An icebound Russian research vessel prepared to ring in the New Year in Antarctica Tuesday as blizzards delayed a helicopter rescue planned after several icebreaking attempts failed.
The MV Akademik Shokalskiy has been stranded 100 nautical miles east of the French base Dumont d'Urville for a week, hemmed in by impenetrable pack ice that three separate breakers have been unable to breach.
The Australian government's supply ship Aurora Australis on Monday came within 10 nautical miles of the marooned vessel -- which has 74 research scientists, tourists and crew on board -- but was forced to turn back by snow showers and freezing winds.
Russia's foreign ministry said a decision had been reached overnight to evacuate all 52 passengers by a helicopter on board the Chinese icebreaker Xue Long, which remains nearby after its own aborted bid to reach the Akademik Shokalskiy.
The Australian Maritime Safety Authority (AMSA), which is coordinating operations, said severe weather continued to block efforts Tuesday.
"This rescue will be a complex operation involving a number of steps and subject to factors such as weather," AMSA said.
"The helicopter is unable to fly in the current weather conditions, and will hold off on the rescue until conditions improve. Weather conditions are unlikely to start improving until tomorrow and decisions related to carrying out the rescue may be made at short notice."

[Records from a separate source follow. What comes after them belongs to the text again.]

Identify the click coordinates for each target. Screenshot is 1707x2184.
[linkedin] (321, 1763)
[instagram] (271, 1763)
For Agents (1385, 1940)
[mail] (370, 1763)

AMSA said a landing site had been marked on the ice beside the Russian ship, adding that only passengers and none of the ship's 22 crew would be evacuated.
"The passengers are expected to be rescued by helicopter in groups of 12 and will be initially transported to the Xue Long," AMSA said.

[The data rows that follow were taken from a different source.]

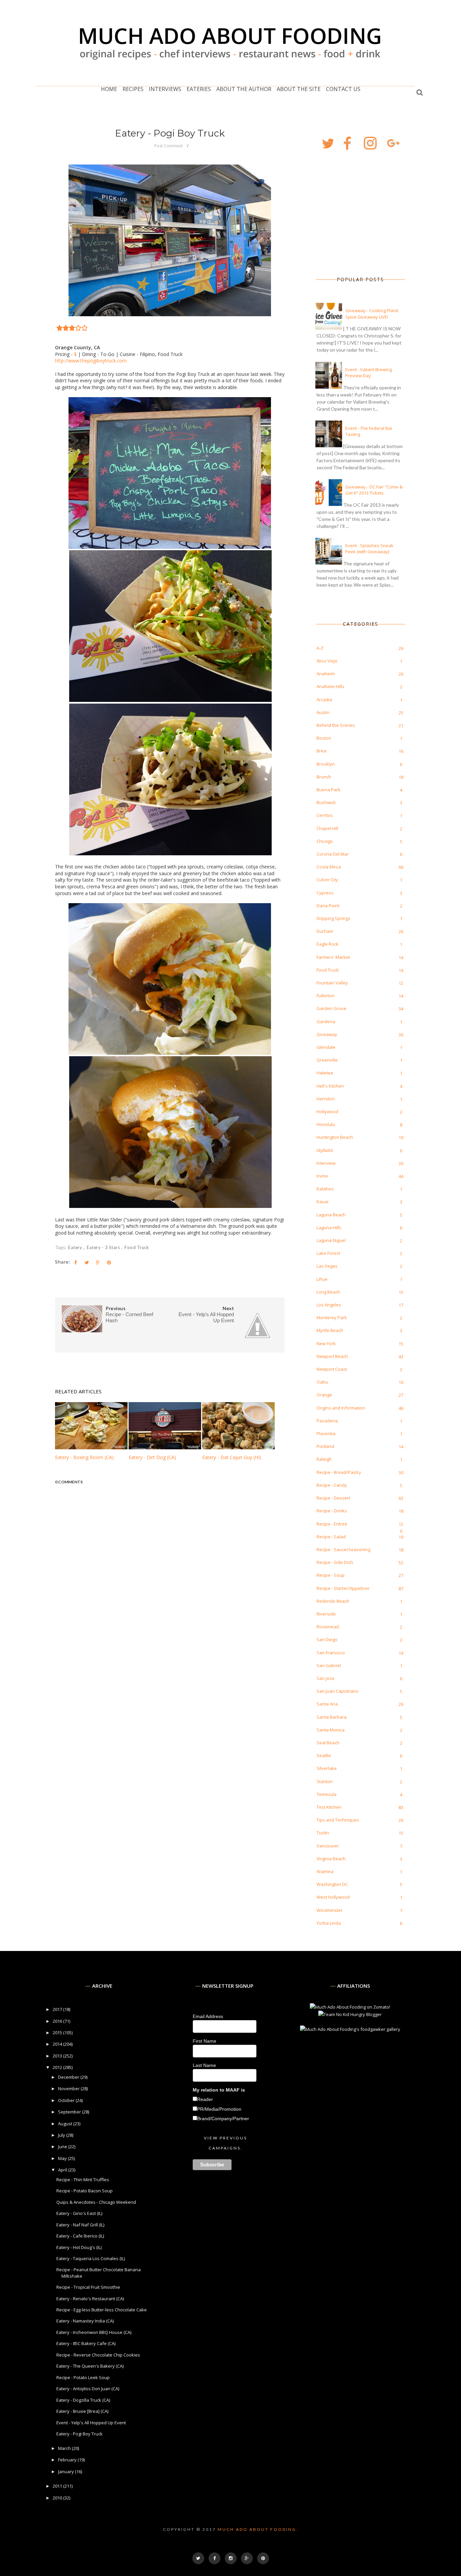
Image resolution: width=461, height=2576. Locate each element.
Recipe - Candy (332, 1485)
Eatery (75, 1247)
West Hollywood (333, 1897)
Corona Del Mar (333, 854)
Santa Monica (331, 1730)
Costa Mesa (329, 867)
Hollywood (327, 1111)
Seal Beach (328, 1743)
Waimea (325, 1871)
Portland (325, 1446)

"The Aurora Australis will then use its barge to transfer all 52 passengers on board their vessel. The barge can take up to 22 people at a time."
It would be "a couple of weeks" before they were returned to land, with the Aurora Australis needing to head to Australia's Casey Antarctic base to refuel before heading to Hobart with the passengers, AMSA said.

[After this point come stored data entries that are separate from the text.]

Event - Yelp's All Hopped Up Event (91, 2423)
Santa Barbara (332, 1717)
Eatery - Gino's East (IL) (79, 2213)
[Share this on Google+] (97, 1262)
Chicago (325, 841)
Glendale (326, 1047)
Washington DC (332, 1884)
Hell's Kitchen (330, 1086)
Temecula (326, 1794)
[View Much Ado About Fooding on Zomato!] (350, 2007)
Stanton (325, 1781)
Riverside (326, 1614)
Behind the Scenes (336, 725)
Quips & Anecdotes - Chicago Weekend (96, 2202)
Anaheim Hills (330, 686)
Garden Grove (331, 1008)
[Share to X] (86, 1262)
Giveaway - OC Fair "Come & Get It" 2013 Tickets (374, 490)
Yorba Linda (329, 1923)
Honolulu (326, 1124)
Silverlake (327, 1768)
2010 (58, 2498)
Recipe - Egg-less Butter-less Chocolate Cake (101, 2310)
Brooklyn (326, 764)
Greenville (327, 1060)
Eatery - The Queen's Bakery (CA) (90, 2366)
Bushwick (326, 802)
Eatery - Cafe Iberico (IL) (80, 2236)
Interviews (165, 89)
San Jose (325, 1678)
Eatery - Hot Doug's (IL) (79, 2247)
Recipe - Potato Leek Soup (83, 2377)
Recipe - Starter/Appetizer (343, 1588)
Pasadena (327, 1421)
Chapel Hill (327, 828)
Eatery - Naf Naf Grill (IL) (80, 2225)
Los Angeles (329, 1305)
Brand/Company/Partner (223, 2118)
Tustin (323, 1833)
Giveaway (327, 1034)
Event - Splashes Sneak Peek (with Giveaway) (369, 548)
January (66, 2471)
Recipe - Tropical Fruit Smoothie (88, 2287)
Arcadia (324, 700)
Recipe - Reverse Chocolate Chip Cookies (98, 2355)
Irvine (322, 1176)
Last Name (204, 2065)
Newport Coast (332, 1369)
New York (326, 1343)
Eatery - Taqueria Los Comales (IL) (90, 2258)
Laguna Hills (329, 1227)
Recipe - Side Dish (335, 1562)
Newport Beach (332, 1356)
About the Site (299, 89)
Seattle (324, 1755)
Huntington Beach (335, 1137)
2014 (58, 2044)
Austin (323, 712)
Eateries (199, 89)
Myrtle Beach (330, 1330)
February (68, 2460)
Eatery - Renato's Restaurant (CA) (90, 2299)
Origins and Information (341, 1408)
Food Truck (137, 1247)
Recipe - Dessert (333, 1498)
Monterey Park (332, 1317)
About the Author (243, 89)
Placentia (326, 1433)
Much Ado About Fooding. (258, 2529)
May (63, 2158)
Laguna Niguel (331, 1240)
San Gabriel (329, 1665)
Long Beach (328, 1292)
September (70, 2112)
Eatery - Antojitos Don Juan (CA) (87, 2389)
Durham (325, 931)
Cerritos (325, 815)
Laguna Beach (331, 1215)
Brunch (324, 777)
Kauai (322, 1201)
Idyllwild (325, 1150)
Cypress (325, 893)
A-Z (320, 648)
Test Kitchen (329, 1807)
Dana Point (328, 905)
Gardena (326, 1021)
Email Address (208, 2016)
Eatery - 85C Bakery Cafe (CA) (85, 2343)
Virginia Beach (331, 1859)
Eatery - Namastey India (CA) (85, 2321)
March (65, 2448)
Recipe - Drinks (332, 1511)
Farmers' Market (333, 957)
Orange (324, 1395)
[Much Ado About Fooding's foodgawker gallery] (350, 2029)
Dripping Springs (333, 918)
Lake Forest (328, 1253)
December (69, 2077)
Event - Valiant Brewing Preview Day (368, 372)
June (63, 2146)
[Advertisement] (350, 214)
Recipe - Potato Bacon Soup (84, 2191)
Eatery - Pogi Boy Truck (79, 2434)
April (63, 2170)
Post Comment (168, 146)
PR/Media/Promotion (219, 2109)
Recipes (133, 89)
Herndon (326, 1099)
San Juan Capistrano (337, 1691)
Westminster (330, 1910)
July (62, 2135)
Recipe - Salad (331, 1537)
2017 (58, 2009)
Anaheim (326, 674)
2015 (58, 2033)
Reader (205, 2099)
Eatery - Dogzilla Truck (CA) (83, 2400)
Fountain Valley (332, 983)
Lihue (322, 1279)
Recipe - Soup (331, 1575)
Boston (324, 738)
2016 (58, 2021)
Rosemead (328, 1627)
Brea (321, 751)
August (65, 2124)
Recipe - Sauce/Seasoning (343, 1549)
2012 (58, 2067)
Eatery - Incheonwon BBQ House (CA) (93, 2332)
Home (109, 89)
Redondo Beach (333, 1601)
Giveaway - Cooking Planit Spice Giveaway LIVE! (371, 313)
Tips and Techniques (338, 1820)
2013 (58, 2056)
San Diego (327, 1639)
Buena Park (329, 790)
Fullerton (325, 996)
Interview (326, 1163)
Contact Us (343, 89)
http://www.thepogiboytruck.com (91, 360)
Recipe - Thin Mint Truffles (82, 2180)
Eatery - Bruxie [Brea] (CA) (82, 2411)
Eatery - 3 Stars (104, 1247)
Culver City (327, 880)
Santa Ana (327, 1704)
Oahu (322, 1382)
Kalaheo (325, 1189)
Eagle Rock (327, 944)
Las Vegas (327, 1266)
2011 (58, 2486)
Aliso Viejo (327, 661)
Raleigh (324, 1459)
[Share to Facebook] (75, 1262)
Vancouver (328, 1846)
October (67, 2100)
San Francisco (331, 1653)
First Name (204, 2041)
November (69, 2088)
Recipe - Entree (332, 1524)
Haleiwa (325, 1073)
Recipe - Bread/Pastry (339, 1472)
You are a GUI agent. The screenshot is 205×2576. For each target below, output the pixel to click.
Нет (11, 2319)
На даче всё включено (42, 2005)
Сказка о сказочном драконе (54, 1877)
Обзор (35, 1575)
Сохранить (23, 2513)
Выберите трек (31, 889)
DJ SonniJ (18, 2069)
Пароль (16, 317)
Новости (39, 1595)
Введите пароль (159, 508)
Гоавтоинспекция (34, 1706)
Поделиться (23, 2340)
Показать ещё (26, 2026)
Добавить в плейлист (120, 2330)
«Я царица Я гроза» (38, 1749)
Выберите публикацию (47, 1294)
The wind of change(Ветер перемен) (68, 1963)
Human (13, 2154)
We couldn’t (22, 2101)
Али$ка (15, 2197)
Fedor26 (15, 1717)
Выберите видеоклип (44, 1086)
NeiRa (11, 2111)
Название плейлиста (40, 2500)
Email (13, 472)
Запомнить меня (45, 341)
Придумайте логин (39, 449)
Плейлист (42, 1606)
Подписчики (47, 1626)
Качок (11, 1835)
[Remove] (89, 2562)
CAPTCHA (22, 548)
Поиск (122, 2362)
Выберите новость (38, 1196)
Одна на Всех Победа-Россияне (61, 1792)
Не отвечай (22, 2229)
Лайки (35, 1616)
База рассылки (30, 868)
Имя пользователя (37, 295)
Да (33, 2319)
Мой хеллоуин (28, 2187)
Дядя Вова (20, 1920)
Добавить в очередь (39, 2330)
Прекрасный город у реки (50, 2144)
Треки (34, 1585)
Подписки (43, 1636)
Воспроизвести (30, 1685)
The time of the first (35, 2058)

Ship's doctor Andrew Peacock said the passengers were frustrated but "resigned to keep waiting" and trying to keep their spirits high, with a New Year party planned in the ship's bar.
"(We're) passing the time reading, preparing for a possible helicopter evacuation, continuing ocean studies dropping probes beneath the ice, (watching) movies in the auditorium and working on a new song for New Year's Eve celebrations, which will be a nice dinner and time at the bar," Peacock told AFP.
"We know this is a serious event and we are inconveniencing others. We are not morose or upset, just frustrated and we have no option but to settle in and keep morale high."
The ship is stocked with two weeks' worth of fresh food and another fortnight of dehydrated rations. But Peacock said drinks were running low, with "just enough alcohol left to celebrate" the arrival of 2014.
"We are preparing for evacuation to a dry ship so a few drinks seems reasonable, but we also have to be ready at a moment's notice for the helicopter arrival so staying sober is important," he said.
Peacock said passengers had been upset by speculation on social media that they were not on a "serious science-based" expedition or had been negligent in some way, which he said could "not be further from the truth".
"We were caught as we left to go north en route to home by a new breakout of ice dragged across to this area by strong southeasterly winds. This was a fairly rare event in this specific location," he said.
"The scientists and passengers are very unhappy about the way this has played out but we can't be expected to just sit and be sad or unhappy," he added, defending upbeat photo and video posts from the ship.
Oceanographer Erik Van Sebille recorded one such log from his cabin Tuesday where he was preparing for evacuation.
"It's really a concept of hurry up and wait. Everything must be ready to go as soon as possible, but in the meantime it's a long, long wait ahead."